CBF Commentary – September/October 2015

Caldwell North American Equity Strategy – Monthly Update September/October 2015

Portfolio Additions
Accenture (ACN-us)

About the Company: Accenture provides management consulting, technology and outsourcing services worldwide. It competes in the same space as Cognizant Technology Solutions, another portfolio holding.

Investment Thesis: Accenture has built capabilities around helping companies across a diverse set of industries use technology to generate revenue and run more efficiently. We think this is a compelling value proposition, particularly in the current low growth environment where companies will continually need to find ways to get better in order to compete. Accenture does a great job investing in growth opportunities as evidenced by its high return on equity, and generates a mid-single digit free cash flow yield (after growth investments are made), which we expect will grow over time. The strong U.S. dollar is masking growth – while reported revenue growth was below 2% this past quarter, constant currency growth accelerated to a very strong 12% (10% last quarter). As the company laps currency impacts, we think the market will begin to better appreciate the strength of the business and re-rate shares higher.

Portfolio Deletions
Verizon Communications (VZ-us)

Reason We Sold the Stock: Simply put, we did not like how the stock was performing. Our expectation at the time of purchase was that the company’s cash flow yield would limit any downside, even as the company worked through a period of higher competition. Additionally, low-beta stocks, such as Verizon, typically add stability to a portfolio in market sell-offs given that earnings are less economically-sensitive and therefore more stable. However, the stock under-performed the broader market as markets sold off in August and September. Since our investors are not getting the benefit of portfolio stability, we prefer to shift to a name that has greater clarity around growth prospects.

Company Updates: A Few Highlights
Suncor: Growing Value in Times of Distress

Our investment process looks at risk across four categories: valuation, balance sheet, management and environment. The thought is that if we do a good job protecting investors against each of these risks, each one of them has the ability to drive growth in the portfolio. In terms of the balance sheet, we avoid companies with high debt because negative developments can force undesirable actions, such as fire-sales of assets, expensive capital raises or dividend cuts. On the flip side, companies with strong balance sheets are able to grow the value of their businesses in difficult environments given the ability to take advantage of fire-sales and buy assets at attractive prices. This is precisely the story behind Suncor, a company that is using its diversified asset base and strong balance sheet to grow the value of its business in the midst of an extremely difficult oil price environment.
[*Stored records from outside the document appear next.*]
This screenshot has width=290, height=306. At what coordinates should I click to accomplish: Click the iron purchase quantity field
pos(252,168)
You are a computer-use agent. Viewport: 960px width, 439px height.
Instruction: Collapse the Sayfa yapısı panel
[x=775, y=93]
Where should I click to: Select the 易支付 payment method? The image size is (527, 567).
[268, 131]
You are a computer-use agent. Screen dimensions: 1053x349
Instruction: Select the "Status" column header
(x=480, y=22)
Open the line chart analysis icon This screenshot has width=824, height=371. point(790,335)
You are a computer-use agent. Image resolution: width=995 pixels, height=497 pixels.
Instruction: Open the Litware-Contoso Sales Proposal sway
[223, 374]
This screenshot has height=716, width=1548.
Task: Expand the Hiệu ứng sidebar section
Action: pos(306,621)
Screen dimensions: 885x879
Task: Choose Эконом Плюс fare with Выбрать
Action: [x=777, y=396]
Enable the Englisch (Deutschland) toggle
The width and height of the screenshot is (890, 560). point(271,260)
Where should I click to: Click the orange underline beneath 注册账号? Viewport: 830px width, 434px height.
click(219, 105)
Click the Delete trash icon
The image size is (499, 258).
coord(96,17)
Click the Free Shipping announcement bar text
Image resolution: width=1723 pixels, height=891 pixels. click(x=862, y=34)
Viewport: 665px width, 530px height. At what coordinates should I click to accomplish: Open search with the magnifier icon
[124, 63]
Suncor is one of a few energy producers that has not had to sell assets, raise equity or cut its dividend. The market has rewarded this with strong relative share price performance: year-to-date through October 30, Suncor shares have gained 5.4% versus a loss of 19.1% for the iShares Capped Energy Index ETF (even though Suncor accounts for over 20% of that index). The relative strength of Suncor’s shares has been outstanding and the company is using this to its advantage. Specifically, Suncor announced a bid to acquire Canadian Oil Sands, a company that derives its value from a 36.7% ownership interest in the Syncrude oil sands project in Alberta. Suncor also has ownership in Syncrude and is looking to acquire a larger stake at an attractive price. Suncor has also said it is looking at additional acquisition opportunities, which can be funded through its strong balance sheet. In sum, a great example of how capital protection leads to capital growth.

KKR: Changing the Distribution Policy to Unlock Value

KKR announced it is changing its distribution policy. The distribution had been based on a formula that includes carried interest (performance bonus), which is realized when an investment is sold/monetized. Given monetizations can be lumpy from quarter to quarter, there was a high degree of variability in the distribution. Going forward, KKR has set a fixed quarterly distribution at 16 cents/share. At the time of the earnings release, this worked out to a 3.6% dividend yield. This amount is entirely covered by fee income, which is recurring in nature, and as such, does not put KKR into a position where it is forced to monetize an investment. The company also announced a share buyback, which was non-existent previously. The shares initially sold off on this news but we view the change in policy as a positive development. We actually prefer management teams that generate strong returns, which KKR does, to keep and re-invest the cash they generate. The company is enthusiastic about the growth opportunities available to them. As they execute, we expect the value of the shares to move materially higher.

Robert Half: Returning Cash to Shareholders

Robert Half announced a significant buy-back amounting to 10% of its shares outstanding. The company is in a great position to do so given almost 20% of its balance sheet is in cash with no offsetting debt. The business performed well this past quarter, with 7% revenue growth and continued margin expansion. We expect the shares to react positively.